Good Bye, Drought!
Nippy New Year's: Snow, cold chills California
(Photo: Colin
Atagi/The Desert sun)
Near-record cold will ring in the New
Year in California on Thursday, marking the chilliest Rose Parade in more than
60 years.
Temperatures Thursday morning in
Pasadena, Calif., could tie the record low of 32 degrees set in 1952, the
National Weather Service said.
After the chilly start, southern
Californians will see some warming by late morning, with temperatures climbing
through the 40s as sunshine returns, according to AccuWeather meteorologist
Alex Sosnowski. Football fans headed to the Rose Bowl will see
temperatures in the 50s ahead of the game, before chillier air returns after
sunset.
Patty Lang rides a snow disk down a run at the
Adventure Mountain snow park near Echo Summit, Calif., on Dec. 30. (Photo: Rich
Pedroncelli, AP)
Crops could be damaged in central
portions of California — the prime agricultural part of the state — as
temperatures are forecast to drop as low as 21 degrees Thursday morning, the
weather service said.
"We're getting pretty nervous about
it, to be quite honest with you," said Joel Nelsen, president of
California Citrus Mutual, a nonprofit citrus growers association. Freezing
temperatures could affect mandarin orange, navel orange and lemon crops, he
said.
The cold snap comes on top of a rare
storm that dumped as much as a foot of snow on parts of southern
California and the desert Southwest that are unaccustomed to the white stuff.

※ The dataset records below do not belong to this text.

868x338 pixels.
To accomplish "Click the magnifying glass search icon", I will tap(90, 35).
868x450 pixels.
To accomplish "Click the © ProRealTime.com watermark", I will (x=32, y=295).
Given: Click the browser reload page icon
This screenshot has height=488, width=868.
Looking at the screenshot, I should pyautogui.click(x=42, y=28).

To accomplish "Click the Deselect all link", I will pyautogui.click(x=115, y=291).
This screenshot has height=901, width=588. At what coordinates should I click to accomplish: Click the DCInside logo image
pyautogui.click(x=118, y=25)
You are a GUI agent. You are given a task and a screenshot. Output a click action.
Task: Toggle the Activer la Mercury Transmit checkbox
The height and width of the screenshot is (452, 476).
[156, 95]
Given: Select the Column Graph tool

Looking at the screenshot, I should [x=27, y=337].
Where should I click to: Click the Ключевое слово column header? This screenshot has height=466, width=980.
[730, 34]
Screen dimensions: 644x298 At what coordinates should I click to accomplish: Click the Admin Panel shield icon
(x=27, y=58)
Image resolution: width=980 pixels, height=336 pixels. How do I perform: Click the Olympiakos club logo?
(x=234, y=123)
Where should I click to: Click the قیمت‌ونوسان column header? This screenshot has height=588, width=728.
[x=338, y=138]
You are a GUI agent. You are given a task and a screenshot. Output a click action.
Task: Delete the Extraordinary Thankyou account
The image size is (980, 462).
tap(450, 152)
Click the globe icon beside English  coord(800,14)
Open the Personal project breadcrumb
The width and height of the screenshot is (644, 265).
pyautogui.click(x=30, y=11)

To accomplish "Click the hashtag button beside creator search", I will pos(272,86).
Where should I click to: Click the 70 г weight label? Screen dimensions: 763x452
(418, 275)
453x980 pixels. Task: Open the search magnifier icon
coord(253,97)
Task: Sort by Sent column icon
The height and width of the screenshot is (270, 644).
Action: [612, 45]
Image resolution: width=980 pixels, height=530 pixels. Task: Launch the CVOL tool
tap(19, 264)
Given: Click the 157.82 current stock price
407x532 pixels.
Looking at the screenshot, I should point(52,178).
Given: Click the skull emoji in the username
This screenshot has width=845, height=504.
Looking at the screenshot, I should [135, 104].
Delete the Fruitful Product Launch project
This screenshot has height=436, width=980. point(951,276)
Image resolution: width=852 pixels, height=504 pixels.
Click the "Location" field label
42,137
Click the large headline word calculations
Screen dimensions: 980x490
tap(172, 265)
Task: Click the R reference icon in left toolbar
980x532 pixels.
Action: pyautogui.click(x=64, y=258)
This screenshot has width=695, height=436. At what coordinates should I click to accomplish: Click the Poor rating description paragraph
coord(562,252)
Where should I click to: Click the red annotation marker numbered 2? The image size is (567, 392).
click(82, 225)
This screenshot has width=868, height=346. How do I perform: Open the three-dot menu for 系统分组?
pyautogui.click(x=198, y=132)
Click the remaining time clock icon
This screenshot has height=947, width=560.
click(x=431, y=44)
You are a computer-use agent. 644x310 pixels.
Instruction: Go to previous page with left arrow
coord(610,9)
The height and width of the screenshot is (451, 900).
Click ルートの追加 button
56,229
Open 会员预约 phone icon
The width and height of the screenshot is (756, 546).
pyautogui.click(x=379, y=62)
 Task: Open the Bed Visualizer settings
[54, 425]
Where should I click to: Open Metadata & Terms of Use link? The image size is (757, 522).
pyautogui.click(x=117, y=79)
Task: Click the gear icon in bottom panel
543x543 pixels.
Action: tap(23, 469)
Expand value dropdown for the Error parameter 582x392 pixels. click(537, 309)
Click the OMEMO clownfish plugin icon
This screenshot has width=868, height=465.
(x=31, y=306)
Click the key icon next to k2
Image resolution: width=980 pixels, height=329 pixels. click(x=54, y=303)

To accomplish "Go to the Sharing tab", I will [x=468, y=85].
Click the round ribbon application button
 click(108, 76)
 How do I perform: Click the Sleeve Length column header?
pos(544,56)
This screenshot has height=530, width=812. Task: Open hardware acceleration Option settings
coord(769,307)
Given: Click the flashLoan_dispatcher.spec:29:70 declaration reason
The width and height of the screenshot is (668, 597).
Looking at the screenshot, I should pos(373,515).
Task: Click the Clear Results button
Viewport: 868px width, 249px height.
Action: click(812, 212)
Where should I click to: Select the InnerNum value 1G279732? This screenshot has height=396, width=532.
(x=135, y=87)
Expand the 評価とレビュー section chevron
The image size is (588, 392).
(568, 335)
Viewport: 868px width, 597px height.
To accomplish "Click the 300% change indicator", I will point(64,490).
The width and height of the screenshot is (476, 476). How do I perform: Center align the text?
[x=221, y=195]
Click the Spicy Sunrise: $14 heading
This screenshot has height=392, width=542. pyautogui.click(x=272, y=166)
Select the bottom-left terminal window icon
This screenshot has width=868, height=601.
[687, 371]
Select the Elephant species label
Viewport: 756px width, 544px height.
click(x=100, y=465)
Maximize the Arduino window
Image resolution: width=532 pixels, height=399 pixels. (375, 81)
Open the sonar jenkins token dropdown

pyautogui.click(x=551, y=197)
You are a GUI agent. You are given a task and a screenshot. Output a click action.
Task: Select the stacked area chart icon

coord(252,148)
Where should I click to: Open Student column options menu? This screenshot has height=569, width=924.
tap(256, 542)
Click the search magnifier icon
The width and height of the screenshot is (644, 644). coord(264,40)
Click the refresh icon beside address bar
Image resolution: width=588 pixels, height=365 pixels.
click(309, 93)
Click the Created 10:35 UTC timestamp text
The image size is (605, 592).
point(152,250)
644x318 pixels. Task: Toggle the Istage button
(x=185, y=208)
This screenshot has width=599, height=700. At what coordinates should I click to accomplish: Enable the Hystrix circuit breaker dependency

More
than 180 motorists were rescued Wednesday from the San Bernardino Mountains —
about 50 miles northeast of Los Angeles — after being stranded by the storm.
"You'd think you
woke up in Tahoe or something," said Aaron Adams of Temecula, Calif.,
located more than 80 miles southeast of Los Angeles. "Our Old Town looks
like a ski town, it looks like something out of Colorado."